= WORK REQUIRED =
Pick every line from the data below that contains the string "option" and copy it.
┌─ DATA SHOWN
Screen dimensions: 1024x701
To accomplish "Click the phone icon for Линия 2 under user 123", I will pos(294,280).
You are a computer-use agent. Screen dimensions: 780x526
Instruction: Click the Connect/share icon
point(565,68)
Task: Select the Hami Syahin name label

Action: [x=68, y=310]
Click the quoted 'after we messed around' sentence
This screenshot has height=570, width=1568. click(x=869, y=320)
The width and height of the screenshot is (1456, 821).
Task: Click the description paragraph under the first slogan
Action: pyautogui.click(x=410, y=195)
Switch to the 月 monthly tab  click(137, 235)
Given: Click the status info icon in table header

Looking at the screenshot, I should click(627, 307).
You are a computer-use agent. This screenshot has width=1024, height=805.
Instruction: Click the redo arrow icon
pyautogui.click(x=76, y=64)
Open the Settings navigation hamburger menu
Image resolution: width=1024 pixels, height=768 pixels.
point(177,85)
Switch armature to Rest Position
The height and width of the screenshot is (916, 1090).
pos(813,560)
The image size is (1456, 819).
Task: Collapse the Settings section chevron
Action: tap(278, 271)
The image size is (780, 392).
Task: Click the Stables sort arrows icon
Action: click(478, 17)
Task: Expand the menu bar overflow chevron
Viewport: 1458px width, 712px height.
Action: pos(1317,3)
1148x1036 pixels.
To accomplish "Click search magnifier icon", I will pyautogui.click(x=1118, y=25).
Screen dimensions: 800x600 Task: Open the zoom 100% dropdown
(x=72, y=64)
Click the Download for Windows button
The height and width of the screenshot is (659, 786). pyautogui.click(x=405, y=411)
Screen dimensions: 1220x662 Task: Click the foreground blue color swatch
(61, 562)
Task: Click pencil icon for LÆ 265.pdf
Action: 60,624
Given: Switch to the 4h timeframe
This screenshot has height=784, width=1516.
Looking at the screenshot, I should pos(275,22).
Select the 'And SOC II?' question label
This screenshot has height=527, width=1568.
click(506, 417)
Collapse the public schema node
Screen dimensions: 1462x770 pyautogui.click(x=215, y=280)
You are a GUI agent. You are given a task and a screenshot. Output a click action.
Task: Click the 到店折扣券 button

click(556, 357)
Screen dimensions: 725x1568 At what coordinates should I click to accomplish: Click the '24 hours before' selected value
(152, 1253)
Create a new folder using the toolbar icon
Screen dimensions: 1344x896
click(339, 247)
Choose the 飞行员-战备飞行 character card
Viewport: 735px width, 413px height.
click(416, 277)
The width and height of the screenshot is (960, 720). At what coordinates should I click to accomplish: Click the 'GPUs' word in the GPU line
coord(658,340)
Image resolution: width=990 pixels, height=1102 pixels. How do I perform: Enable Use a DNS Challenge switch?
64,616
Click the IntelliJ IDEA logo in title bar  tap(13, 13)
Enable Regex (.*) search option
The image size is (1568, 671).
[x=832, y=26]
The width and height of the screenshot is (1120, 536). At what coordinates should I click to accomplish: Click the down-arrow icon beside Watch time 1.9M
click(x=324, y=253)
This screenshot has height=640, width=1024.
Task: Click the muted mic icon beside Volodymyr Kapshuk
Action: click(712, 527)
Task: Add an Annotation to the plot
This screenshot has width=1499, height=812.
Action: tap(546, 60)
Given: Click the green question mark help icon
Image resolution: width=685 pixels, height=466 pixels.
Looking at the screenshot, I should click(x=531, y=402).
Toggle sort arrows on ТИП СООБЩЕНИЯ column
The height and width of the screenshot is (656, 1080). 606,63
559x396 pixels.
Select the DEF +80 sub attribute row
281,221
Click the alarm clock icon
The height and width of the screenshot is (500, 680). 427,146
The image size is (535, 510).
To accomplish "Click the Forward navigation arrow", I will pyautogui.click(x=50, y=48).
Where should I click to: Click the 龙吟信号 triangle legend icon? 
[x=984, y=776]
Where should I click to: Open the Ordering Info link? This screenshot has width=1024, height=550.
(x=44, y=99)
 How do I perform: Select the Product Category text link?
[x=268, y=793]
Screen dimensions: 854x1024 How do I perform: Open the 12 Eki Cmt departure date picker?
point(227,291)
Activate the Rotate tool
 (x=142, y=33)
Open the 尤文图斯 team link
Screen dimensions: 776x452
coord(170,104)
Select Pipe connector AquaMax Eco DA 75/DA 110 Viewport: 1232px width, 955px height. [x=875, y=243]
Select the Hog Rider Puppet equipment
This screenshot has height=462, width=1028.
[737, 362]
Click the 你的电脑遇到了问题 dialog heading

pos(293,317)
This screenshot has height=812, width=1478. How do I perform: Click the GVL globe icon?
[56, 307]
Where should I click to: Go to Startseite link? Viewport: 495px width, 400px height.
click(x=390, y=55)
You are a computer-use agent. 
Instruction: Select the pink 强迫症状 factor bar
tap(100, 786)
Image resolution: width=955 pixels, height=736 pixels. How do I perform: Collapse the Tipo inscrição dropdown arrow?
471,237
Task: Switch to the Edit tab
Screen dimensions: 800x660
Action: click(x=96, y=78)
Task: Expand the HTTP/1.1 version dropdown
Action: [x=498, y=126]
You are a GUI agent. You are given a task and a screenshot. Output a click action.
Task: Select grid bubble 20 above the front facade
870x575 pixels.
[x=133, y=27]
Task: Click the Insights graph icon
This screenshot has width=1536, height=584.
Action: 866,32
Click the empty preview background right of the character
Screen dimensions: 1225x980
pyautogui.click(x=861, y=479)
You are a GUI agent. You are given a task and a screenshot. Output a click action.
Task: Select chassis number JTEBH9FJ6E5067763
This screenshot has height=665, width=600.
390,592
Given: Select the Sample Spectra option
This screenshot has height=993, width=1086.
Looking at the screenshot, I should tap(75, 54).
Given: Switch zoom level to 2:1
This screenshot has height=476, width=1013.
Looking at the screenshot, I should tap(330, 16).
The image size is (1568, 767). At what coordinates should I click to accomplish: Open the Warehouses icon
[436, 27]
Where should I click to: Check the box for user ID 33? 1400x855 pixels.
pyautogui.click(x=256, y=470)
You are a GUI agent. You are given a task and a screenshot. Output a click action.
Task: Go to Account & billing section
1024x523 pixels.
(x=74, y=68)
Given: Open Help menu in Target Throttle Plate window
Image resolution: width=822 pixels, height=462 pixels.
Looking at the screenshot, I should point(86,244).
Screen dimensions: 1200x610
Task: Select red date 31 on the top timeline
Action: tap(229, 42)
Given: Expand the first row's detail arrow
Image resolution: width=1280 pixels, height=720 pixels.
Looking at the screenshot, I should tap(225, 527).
└─
= WRITTEN RESPONSE =
Enable Regex (.*) search option
Given: Select the Sample Spectra option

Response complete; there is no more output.